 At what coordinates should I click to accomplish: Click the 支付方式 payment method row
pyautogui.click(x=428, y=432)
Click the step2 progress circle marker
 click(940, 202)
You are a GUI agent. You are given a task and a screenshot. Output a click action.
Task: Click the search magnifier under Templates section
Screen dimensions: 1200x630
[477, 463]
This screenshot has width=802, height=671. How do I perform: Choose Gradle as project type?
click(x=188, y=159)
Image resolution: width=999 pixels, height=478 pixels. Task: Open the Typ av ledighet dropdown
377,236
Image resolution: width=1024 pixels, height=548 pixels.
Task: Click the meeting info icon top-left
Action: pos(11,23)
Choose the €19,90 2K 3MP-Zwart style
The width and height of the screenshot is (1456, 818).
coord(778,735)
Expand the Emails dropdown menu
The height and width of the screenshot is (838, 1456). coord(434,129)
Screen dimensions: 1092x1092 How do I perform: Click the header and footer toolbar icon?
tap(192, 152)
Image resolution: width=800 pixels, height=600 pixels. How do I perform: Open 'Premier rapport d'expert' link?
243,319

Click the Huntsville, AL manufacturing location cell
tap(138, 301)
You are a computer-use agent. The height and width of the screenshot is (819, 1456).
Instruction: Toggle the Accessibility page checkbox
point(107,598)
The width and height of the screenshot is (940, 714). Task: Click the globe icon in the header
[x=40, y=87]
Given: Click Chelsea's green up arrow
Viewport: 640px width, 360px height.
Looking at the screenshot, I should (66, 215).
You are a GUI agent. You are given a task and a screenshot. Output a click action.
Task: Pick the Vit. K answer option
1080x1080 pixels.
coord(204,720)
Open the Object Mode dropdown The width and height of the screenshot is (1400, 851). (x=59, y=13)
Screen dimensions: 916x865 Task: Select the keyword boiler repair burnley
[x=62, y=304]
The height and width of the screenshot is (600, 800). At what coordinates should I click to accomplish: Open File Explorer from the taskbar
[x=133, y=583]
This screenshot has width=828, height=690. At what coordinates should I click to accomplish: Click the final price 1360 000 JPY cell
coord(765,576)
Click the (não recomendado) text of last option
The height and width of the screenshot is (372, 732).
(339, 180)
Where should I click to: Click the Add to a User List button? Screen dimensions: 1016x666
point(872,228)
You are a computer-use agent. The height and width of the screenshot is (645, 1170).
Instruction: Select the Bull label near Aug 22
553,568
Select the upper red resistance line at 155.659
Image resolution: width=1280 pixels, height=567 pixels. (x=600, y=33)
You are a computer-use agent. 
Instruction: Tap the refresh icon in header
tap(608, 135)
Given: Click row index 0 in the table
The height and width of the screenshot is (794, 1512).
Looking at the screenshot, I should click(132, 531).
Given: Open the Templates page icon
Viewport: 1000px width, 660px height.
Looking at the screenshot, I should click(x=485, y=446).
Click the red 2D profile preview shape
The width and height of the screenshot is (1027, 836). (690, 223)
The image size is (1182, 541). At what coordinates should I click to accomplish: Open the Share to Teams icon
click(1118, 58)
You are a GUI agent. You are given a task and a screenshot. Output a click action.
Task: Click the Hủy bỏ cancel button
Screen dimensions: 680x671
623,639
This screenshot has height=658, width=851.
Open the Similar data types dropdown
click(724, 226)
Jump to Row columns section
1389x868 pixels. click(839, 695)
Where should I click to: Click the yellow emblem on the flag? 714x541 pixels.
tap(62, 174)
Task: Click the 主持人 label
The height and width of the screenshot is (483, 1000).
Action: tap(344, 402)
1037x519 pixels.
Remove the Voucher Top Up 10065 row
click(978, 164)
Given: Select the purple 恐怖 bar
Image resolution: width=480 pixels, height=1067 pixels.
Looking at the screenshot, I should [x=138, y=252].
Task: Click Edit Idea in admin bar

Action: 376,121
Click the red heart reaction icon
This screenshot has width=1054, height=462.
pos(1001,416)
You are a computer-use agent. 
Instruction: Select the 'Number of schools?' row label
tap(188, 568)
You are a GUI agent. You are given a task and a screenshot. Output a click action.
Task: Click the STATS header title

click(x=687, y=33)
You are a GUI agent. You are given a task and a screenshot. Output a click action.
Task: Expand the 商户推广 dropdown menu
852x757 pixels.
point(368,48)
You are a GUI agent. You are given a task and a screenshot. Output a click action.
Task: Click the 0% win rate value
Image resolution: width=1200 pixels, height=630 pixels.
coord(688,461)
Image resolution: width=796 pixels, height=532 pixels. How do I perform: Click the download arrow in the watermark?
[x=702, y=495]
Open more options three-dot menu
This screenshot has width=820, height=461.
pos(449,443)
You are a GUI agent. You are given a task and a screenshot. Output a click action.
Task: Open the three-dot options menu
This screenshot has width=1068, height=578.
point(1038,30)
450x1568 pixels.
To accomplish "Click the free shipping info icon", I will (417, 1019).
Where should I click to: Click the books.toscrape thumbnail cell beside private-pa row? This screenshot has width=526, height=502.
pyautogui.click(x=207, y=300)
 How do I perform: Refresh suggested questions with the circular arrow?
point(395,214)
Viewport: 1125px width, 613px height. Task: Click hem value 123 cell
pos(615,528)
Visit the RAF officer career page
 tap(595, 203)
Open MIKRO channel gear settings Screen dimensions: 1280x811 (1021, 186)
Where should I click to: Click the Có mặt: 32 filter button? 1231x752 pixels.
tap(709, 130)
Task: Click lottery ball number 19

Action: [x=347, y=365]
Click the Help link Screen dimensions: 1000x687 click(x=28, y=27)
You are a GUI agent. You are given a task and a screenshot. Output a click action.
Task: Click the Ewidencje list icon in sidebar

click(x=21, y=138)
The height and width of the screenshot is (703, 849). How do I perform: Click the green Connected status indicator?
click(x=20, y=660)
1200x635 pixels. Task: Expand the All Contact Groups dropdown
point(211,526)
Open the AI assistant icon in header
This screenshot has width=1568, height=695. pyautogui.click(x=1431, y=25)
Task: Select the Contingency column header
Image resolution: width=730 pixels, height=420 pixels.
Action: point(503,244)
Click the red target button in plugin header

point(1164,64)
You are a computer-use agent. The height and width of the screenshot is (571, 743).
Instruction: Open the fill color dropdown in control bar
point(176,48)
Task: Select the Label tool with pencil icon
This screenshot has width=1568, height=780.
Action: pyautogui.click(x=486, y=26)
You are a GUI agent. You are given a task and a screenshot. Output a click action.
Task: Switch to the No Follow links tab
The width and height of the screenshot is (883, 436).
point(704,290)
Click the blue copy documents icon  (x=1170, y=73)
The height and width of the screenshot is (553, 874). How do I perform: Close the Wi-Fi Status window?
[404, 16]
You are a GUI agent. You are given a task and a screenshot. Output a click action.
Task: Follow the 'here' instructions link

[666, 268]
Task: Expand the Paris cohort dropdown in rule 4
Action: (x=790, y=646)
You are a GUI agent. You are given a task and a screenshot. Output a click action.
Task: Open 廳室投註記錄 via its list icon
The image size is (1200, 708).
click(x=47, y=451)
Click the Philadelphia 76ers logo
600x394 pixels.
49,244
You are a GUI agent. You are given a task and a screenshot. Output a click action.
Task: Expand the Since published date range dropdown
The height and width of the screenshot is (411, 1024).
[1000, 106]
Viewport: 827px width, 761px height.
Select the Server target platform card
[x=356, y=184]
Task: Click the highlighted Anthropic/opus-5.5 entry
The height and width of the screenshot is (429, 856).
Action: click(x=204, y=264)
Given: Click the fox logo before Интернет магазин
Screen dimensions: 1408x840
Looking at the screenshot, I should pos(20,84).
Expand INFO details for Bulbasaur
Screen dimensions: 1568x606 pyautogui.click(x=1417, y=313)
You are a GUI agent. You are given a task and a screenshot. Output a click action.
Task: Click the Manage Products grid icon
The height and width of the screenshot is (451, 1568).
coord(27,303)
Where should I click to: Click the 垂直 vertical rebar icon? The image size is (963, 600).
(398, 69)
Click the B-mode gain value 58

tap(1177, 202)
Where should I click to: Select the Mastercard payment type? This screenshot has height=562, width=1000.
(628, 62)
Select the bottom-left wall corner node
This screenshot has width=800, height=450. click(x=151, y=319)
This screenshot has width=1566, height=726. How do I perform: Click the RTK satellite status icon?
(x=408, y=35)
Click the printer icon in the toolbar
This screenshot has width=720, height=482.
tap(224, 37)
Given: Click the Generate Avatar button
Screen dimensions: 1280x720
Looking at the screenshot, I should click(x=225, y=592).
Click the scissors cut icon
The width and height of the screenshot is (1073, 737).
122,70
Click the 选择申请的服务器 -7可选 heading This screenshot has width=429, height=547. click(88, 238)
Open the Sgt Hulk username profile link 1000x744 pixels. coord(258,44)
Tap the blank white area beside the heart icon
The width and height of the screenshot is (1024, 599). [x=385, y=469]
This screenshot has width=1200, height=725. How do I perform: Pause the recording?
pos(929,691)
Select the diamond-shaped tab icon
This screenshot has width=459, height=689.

================================

▶ _WHAT IS NEEDED_:
Find the line that contains "This screenshot has width=1200, height=725." in the data above. Reproduce it and every later line exactly, through the last one.

▶ _EXPECTED OUTPUT_:
This screenshot has width=1200, height=725. How do I perform: Pause the recording?
pos(929,691)
Select the diamond-shaped tab icon
This screenshot has width=459, height=689.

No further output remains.